Yang Yun, Huang Ziyi, Pei Yongjian, Huang Yongkang, Chen Chen, Zhou Tong
Department of Respiratory and Critical Care Medicine, The Second Affiliated Hospital of Soochow University, Suzhou, Jiangsu, 215004, People's Republic of China.
Infect Drug Resist. 2025 Jun 25;18:3117-3125. doi: 10.2147/IDR.S525970. eCollection 2025.
Coronavirus disease-2019 (COVID-19) has high mortality and has caused heavy economic burden worldwide. In this study, we investigated the clinical characteristic and prognostic factors of patients with severe COVID-19. We aimed to identify the severe cases in early stages to improve the prognosis and mortality.
We collected the clinical data of 98 patients with severe COVID-19, who were admitted to the Second Affiliated Hospital of Soochow University (Jiangsu, China) from December 2022 to November 2023. The patients were divided into two groups, namely survivors and non-survivors, based on the outcomes of hospitalization. The risk factors affecting the prognosis of severe COVID-19 patients were identified by univariate analysis and multivariate logistic regression analysis. The predictive value of the individual and combined risk factors for the prognosis of severe COVID-19 was evaluated by the area under the receiver operating characteristic curve (AUROC).
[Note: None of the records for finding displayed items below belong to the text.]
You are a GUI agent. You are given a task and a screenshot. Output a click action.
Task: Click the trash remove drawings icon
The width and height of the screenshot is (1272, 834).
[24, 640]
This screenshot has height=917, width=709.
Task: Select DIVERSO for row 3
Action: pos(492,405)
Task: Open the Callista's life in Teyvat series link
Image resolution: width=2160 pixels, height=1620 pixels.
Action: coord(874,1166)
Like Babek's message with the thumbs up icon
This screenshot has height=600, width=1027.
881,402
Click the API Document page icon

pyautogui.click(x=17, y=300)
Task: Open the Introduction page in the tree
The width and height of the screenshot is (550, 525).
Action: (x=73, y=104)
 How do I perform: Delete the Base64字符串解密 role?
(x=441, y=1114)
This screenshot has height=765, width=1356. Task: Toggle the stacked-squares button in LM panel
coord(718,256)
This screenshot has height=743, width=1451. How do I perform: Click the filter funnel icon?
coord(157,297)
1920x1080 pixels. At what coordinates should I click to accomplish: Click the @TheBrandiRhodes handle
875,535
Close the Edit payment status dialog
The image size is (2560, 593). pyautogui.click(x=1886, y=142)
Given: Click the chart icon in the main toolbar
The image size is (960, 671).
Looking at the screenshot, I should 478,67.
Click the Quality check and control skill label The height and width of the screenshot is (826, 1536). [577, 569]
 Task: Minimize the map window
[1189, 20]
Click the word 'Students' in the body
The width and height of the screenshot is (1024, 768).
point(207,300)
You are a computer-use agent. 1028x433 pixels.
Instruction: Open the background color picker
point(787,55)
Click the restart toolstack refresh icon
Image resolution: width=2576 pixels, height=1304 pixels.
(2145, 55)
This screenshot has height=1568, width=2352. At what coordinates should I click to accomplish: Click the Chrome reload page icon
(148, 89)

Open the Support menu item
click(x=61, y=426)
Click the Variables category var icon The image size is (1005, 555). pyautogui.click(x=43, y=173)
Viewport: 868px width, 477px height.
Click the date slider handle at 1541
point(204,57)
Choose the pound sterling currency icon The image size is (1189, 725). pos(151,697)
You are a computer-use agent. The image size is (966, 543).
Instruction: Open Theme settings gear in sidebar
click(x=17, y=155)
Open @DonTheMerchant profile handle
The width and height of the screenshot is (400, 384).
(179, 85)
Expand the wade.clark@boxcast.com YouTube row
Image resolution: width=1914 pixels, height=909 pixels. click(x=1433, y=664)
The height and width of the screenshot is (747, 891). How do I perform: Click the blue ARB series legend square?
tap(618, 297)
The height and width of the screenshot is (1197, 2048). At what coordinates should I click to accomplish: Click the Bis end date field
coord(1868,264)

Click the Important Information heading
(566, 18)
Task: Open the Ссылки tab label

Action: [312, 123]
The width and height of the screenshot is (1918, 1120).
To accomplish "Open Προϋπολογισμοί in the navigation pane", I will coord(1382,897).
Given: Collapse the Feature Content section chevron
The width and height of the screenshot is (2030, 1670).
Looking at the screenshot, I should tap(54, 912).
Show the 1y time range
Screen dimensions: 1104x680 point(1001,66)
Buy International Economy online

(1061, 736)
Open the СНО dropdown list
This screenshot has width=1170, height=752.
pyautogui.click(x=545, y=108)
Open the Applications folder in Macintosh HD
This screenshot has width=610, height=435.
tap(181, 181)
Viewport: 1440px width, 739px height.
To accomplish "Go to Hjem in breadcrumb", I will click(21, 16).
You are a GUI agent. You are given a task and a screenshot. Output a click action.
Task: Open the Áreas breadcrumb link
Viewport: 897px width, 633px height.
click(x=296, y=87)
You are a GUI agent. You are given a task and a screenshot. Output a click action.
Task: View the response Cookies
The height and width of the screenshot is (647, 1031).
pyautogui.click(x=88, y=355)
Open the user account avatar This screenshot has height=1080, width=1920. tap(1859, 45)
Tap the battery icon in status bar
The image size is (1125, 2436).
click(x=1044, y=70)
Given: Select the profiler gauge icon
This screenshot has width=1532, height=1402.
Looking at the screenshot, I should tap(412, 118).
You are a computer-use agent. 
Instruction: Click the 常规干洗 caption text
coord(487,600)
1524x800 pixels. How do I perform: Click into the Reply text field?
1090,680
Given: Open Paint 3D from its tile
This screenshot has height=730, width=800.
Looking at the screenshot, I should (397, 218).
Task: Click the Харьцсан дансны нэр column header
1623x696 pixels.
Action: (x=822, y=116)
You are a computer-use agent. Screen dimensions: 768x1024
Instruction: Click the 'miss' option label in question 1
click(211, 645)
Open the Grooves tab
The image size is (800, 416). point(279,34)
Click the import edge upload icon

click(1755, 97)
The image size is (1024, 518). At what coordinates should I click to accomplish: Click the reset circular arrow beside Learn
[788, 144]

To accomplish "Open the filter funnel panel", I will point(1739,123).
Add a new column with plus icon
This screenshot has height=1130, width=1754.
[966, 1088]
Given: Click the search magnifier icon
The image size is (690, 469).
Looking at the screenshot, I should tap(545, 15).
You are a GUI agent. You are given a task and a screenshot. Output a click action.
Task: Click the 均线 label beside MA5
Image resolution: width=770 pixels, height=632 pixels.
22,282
Compared with survivors, non-survivors had higher white blood cell (WBC) count, neutrophil count, Acute Physiology and Chronic Health Evaluation II (APACHE II) score, and platelet (PLT) count. Moreover, non-survivors exhibited a higher propensity to develop acute kidney injury (AKI) and receive mechanical ventilation (MV) and continuous renal replacement therapy (CRRT). Multivariate logistic regression analysis showed that WBC count, PLT count, APACHE II score, and MV were independent risk factors affecting the prognosis of severe COVID-19 patients, with AUC values of 0.807, 0.690, 0.761, and 0.751, respectively. The AUC of the combined risk factors was 0.897.
WBC count, PLT count, APACHE II score, and MV were independent risk factors for the poor prognosis of severe COVID-19 patients. High WBC count, PLT count, and APACHE II score, as well as the use of MV, showed good predictive value for the mortality of severe COVID-19 cases, especially when combined.
2019冠状病毒病(COVID-19)死亡率高,已在全球造成沉重经济负担。在本研究中,我们调查了重症COVID-19患者的临床特征和预后因素。我们旨在早期识别重症病例,以改善预后和降低死亡率。
我们收集了2022年12月至2023年11月期间入住苏州大学附属第二医院(中国江苏)的98例重症COVID-19患者的临床资料。根据住院结局将患者分为两组,即存活者和非存活者。通过单因素分析和多因素logistic回归分析确定影响重症COVID-19患者预后的危险因素。通过受试者工作特征曲线下面积(AUROC)评估个体和联合危险因素对重症COVID-19预后的预测价值。
与存活者相比,非存活者的白细胞(WBC)计数、中性粒细胞计数、急性生理与慢性健康状况评分系统II(APACHE II)评分和血小板(PLT)计数更高。此外,非存活者发生急性肾损伤(AKI)、接受机械通气(MV)和连续性肾脏替代治疗(CRRT)的倾向更高。多因素logistic回归分析显示,WBC计数、PLT计数、APACHE II评分和MV是影响重症COVID-19患者预后的独立危险因素,AUC值分别为0.807、0.690、0.761和0.751。联合危险因素的AUC为0.897。
WBC计数、PLT计数、APACHE II评分和MV是重症COVID-19患者预后不良的独立危险因素。高WBC计数、PLT计数和APACHE II评分以及MV的使用对重症COVID-19病例的死亡率具有良好的预测价值,尤其是联合使用时。